In a written response to the charge of the hug and kiss, he said:
“It felt like a normal thing to do around someone’s birthday and I didn’t give it much thought, it was innocent and I would stress this hopefully reinforced by the CCTV footage that it was non-sexual and did not appear to create a reaction.”
The panel found the kiss and the hug was not sexual in nature, but that touching the other colleague’s bottom was.
It also found the latter – against a colleague described as “a junior colleague and a young and inexperienced person in the workplace” – amounted to bullying and harassment. The other sexual behaviours were found not to be bullying.
‘Undermine public confidence’
Addressing all charges, the panel found Mr Finlay’s conduct had fallen “seriously short” of the standards expected of a nurse and amounted to misconduct.

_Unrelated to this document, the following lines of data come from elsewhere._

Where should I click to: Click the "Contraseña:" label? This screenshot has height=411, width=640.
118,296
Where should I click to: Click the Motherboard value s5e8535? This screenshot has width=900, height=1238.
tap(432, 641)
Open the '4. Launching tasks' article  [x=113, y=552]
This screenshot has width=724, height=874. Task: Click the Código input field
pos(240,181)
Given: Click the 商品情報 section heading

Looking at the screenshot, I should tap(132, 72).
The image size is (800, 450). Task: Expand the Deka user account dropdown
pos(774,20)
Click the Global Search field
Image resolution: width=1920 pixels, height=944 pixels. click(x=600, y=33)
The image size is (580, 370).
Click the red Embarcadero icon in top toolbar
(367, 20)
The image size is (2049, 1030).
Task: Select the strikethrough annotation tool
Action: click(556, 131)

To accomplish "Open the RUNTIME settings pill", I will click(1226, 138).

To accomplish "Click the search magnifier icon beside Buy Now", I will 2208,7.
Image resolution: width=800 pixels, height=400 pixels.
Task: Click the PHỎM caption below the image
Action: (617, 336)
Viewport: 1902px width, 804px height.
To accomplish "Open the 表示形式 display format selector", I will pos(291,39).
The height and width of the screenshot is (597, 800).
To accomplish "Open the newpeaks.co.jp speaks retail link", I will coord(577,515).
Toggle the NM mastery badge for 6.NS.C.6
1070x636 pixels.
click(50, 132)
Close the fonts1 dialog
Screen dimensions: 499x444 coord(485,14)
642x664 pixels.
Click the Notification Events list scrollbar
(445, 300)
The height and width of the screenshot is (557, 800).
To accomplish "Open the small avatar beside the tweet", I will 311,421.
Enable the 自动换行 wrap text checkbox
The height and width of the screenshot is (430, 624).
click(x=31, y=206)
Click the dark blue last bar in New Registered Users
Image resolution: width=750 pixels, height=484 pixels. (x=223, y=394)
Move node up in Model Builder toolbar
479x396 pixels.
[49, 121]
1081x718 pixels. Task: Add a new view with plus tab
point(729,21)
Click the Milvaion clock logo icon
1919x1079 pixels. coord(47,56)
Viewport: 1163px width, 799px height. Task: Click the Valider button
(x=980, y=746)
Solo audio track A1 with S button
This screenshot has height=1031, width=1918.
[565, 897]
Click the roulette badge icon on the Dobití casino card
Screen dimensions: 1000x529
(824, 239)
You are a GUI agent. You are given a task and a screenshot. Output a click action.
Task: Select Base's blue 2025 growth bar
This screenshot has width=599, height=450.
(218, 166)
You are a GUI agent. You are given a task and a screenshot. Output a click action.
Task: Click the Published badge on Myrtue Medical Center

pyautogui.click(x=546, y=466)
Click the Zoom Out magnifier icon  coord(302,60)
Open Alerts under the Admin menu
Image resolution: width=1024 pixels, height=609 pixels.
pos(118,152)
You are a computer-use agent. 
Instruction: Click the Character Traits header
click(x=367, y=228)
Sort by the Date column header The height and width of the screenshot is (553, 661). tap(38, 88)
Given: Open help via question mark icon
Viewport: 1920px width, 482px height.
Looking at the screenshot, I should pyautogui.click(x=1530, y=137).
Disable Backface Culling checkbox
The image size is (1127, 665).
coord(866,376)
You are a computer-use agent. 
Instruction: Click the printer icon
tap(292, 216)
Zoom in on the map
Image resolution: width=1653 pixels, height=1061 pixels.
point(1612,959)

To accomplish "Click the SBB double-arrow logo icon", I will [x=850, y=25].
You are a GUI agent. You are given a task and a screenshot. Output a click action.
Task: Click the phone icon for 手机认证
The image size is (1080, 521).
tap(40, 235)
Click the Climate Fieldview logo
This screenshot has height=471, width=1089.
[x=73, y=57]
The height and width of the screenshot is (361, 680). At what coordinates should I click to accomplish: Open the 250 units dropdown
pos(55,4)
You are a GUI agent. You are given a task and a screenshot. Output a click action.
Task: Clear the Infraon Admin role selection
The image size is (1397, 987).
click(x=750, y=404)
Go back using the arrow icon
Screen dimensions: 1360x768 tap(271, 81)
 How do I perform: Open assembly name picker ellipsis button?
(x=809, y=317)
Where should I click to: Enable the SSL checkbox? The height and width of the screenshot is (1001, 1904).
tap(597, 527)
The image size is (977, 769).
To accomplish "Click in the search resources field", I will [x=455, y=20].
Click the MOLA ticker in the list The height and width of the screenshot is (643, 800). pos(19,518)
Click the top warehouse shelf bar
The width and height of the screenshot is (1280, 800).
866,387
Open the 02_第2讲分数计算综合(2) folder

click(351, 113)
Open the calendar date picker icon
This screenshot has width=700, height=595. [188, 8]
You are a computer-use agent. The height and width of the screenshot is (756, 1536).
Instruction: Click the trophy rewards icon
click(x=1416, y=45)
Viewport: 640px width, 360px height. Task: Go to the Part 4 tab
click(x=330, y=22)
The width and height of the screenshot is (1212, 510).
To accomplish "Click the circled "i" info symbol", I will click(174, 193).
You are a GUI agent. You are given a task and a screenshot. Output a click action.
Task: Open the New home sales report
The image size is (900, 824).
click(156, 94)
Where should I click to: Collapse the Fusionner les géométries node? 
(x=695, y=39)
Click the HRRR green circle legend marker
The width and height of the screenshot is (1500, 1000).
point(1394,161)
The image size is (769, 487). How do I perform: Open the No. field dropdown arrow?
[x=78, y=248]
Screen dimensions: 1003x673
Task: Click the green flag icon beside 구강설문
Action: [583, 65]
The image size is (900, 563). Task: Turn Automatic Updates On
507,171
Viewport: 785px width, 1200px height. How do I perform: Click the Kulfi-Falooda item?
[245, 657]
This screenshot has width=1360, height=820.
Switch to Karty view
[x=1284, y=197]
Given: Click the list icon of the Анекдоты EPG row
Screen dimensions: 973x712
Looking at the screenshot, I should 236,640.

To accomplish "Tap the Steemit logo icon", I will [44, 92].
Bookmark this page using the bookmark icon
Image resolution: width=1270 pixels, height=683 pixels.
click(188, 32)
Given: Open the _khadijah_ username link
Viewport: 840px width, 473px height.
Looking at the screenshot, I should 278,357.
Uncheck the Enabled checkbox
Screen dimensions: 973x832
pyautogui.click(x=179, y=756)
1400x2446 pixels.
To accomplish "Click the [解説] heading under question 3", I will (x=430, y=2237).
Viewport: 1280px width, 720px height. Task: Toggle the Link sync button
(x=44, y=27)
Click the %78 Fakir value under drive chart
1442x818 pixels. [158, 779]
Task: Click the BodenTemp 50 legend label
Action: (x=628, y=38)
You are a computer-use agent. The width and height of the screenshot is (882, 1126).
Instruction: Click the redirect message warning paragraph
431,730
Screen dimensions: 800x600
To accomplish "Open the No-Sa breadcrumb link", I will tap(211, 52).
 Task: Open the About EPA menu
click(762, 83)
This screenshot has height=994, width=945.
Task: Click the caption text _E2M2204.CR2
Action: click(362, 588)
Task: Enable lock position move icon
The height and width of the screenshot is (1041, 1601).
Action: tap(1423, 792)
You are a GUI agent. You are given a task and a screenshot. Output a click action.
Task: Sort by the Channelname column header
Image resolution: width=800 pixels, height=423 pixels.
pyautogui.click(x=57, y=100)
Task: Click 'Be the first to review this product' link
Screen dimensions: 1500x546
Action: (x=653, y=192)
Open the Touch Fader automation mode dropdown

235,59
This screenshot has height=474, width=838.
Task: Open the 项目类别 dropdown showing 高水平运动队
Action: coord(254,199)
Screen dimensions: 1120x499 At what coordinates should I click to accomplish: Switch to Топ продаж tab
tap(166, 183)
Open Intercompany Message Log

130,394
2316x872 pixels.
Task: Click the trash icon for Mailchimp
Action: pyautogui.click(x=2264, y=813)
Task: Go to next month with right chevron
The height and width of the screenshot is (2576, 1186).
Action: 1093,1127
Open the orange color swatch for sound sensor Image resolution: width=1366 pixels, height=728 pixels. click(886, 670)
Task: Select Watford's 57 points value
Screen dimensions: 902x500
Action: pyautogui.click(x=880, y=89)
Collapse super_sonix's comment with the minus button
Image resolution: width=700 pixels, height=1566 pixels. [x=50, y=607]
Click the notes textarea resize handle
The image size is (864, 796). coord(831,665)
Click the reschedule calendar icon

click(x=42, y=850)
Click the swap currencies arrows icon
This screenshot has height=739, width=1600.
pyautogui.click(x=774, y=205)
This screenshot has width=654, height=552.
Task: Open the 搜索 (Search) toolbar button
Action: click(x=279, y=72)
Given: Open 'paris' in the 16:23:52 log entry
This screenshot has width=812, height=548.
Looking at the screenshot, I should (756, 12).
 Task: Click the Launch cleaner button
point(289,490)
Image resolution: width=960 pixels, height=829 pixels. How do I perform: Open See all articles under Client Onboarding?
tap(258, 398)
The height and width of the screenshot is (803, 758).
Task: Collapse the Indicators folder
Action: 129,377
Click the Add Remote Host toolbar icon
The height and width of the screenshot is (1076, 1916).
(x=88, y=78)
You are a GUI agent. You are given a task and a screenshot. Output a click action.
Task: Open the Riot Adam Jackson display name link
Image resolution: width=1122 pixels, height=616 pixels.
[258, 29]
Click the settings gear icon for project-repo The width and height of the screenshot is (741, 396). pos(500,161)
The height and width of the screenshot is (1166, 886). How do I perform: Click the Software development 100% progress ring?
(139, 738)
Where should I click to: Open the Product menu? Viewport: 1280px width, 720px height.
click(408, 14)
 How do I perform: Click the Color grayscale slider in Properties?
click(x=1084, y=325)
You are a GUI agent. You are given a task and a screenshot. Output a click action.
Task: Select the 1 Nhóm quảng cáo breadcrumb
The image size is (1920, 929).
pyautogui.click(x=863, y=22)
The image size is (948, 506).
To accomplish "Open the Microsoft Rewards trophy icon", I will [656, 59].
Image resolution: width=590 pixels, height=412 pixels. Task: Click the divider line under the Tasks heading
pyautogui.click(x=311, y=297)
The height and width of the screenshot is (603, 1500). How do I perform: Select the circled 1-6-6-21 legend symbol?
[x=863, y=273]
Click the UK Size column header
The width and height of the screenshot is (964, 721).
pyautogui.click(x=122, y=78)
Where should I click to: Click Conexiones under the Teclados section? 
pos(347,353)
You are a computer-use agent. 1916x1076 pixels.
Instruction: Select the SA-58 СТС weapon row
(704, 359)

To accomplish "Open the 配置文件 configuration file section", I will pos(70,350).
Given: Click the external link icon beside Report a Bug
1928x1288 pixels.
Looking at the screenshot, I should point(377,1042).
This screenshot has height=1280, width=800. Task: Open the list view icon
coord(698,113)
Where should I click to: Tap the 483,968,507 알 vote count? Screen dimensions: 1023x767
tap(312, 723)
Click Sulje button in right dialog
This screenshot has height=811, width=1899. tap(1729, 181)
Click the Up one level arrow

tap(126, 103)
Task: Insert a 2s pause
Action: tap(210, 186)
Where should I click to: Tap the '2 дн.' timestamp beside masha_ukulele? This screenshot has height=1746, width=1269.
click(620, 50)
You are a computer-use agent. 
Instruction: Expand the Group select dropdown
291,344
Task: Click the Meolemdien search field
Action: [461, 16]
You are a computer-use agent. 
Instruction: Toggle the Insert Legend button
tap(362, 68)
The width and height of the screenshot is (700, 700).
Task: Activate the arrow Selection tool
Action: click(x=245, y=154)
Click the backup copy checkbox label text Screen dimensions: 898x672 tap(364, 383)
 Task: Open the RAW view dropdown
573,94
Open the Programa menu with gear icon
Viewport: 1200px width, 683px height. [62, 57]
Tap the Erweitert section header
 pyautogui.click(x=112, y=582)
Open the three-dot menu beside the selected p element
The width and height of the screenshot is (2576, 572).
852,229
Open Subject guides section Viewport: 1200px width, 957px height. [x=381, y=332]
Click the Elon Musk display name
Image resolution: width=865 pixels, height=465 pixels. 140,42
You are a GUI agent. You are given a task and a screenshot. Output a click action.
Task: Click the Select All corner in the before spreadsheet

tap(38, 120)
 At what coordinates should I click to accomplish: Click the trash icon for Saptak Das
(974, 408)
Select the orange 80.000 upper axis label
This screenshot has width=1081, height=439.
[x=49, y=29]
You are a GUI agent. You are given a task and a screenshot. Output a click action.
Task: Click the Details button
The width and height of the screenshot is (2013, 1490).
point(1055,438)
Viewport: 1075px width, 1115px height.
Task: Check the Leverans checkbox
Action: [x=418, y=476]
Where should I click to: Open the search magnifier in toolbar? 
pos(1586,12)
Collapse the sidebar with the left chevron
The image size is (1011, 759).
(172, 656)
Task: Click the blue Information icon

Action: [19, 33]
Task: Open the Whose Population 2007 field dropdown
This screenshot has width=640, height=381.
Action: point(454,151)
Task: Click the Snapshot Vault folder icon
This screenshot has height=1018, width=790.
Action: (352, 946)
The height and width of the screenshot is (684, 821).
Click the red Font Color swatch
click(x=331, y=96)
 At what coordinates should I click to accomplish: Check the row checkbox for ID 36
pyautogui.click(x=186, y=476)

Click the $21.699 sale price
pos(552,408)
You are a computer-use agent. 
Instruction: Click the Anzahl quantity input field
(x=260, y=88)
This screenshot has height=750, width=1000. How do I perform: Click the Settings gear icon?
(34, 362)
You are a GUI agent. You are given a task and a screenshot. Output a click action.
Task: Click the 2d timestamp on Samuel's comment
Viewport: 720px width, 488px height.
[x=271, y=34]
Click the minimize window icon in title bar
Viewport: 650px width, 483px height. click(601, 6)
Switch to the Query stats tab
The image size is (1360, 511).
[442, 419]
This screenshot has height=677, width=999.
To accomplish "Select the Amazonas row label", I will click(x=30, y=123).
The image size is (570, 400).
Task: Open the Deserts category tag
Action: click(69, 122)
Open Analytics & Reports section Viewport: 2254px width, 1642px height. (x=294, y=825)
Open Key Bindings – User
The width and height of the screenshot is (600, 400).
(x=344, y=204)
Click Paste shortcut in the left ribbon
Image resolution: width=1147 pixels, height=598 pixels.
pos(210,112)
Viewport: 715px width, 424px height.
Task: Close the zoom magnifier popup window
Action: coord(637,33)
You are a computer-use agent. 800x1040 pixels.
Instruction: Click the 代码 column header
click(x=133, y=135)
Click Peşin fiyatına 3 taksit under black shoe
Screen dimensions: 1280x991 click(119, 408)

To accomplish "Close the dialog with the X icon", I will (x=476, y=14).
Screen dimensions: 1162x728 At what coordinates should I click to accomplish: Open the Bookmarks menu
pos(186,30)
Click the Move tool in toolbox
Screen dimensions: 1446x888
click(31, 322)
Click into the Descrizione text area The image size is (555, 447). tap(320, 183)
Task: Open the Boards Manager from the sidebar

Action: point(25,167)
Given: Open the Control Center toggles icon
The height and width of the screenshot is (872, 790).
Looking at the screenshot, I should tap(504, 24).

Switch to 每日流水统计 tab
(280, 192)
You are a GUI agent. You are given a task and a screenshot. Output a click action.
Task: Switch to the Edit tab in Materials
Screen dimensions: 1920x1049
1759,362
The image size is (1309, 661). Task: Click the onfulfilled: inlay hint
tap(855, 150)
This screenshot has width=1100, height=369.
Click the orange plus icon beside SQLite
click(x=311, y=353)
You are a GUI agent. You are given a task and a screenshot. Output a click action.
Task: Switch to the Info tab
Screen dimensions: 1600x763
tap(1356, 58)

Its report said:
“In considering whether the conduct has been remediated, the panel acknowledged that Mr Finlay cooperated in the local investigation and made admissions to some of the charges.
“He has also engaged with the NMC process and provided detailed written information by way of reflection and further information, although he did not attend the hearing.
“The panel acknowledged Mr Finlay had developed a health issue over the course of these events relating to depression and anxiety. The panel also acknowledged that both Mr Finlay and the rest of the mental health team in the area were under considerable work pressure.”
The report said there were 315 patient contacts which had not been recorded by Mr Finlay and that he had shown “no insight into the impact of his failures… on wider patient care or upon his colleagues”.
It said Mr Finlay’s written submissions had shown he felt he was “prioritising patient care”. However, the panel said having had the matter addressed by one NHS trust, he still failed to keep accurate records when he moved to a new trust.
The report concluded:
“Mr Finlay’s actions were significant departures from the standards expected of a registered nurse, and are fundamentally incompatible with him remaining on the register.
“The panel was of the view that the findings in this particular case demonstrate that Mr Finlay’s actions were serious and to allow him to continue practising would undermine public confidence in the profession and in the NMC as a regulatory body.”
As a result of the panel’s findings, Mr Finlay was struck off the nursing register.